Copia otra vez el texto sobre el Domingo de Ramos desde "El de ayer era" hasta "hombres y pájaros.", sustituyendo "pájaros" por "gorriones".

● Texto extraído
▼▼▼

No hubo bendición presencial de palmas ni la tradicional procesión desde el Palau Episcopal hacia la Seu. El obispo de Mallorca, Sebastià Taltavull, ofició la misa del Domingo de Ramos, la que da inicio a la Semana Santa, en la intimidad de una catedral tan vacía de fieles que permitía ver con claridad el reflejo de la luz de los vitrales en los bancos oscuros de la nave central. Ni canónigos ni sacristanes: la ceremonia eclesiástica fue tan austera que el obispo tan solo estuvo acompañado por tres personas. Eran el vicario general, Antoni Vera; el dean de la Seu, Teodor Suau, y el maestro de ceremonias, Pere Oliver. El de ayer fue, sin duda, un Domingo de Ramos para la historia.
El vacío de la catedral, sin fieles ni canónigos ni sacristanes en el altar, era una prueba más de que el coronavirus ha hecho saltar por los aires todos los aspectos de la cotidianeidad de nuestras vidas. Por las redes sociales había circulado una iniciativa para, pese a todo, colgar un ramo en los balcones con el objetivo de sumarse a la celebración, pero apenas se veían palmas engalanando balcones señoriales del barrio de la catedral o humildes ventanas del vecino call.
Este año no era fácil conseguir ramos para colgar en los balcones, pero Angela G. Truyols logró hacerse con uno que colocó dentro de su casa. Los pocos que se veían en las fachadas del barrio de la Seu eran restos del año pasado, cuando la gran tragedia para cofrades y empresarios era tener una Semana Santa pasada por agua. El coronavirus ha hecho que todo sea ahora relativo en esta ciudad más congelada en el tiempo que nunca.
El de ayer era un domingo de primavera con todo lo que ello implica, perfecto, por tanto, para salir a dar un paseo caminando con los niños y su patinete o en bici para pedalear junto al mar, pero en la calle pesaba ayer un sonoro silencio.
En la zona de la catedral apenas se escuchaba nada. A través de esas ventanas abiertas que ahora son los confines de nuestro micromundo se resonaban las palabras del obispo en la misa retransmitida por IB3. De ventanas hacia afuera, en la calle se escuchaba el piar de los pájaros, volando libres en ese cielo azul de domingo, mientras observaban a los humanos enjaulados en sus casas en una especie de intercambio de papeles entre hombres y pájaros.
Los días de confinamiento empiezan a pesar en el ánimo de la gente, más ahora que se sabe que no podremos salir de nuestras casas durante otros quince día, así que ya no se ve a corredores desafiantes por el Passeig Marítim ni bicicletas en ese carril bici que ha perdido temporalmente su sentido.
La única presencia humana que había ayer por las calles de Palma eran ciudadanos caminando con sus perros o con su carrito de la compra, objeto que en esta pandemia ha transmutado tanto en una suerte de salvoconducto como de animal de compañía con el que liberarse por un rato del confinamiento sin salir solo de casa.
Y este domingo seguían los controles policiales en la salida de la autopista para comprobar que nadie se salta esta cuarentena que comenzó durando 15 y acabará durando 42 días, que es lo que duran las cuarentenas. Como su propio nombre indica.

▲▲▲

● Datos
▼▼▼

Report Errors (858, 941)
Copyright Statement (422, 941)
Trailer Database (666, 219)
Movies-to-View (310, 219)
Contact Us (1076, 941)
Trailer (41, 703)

▲▲▲

● Respuesta
El de ayer era un domingo de primavera con todo lo que ello implica, perfecto, por tanto, para salir a dar un paseo caminando con los niños y su patinete o en bici para pedalear junto al mar, pero en la calle pesaba ayer un sonoro silencio.
En la zona de la catedral apenas se escuchaba nada. A través de esas ventanas abiertas que ahora son los confines de nuestro micromundo se resonaban las palabras del obispo en la misa retransmitida por IB3. De ventanas hacia afuera, en la calle se escuchaba el piar de los gorriones, volando libres en ese cielo azul de domingo, mientras observaban a los humanos enjaulados en sus casas en una especie de intercambio de papeles entre hombres y gorriones.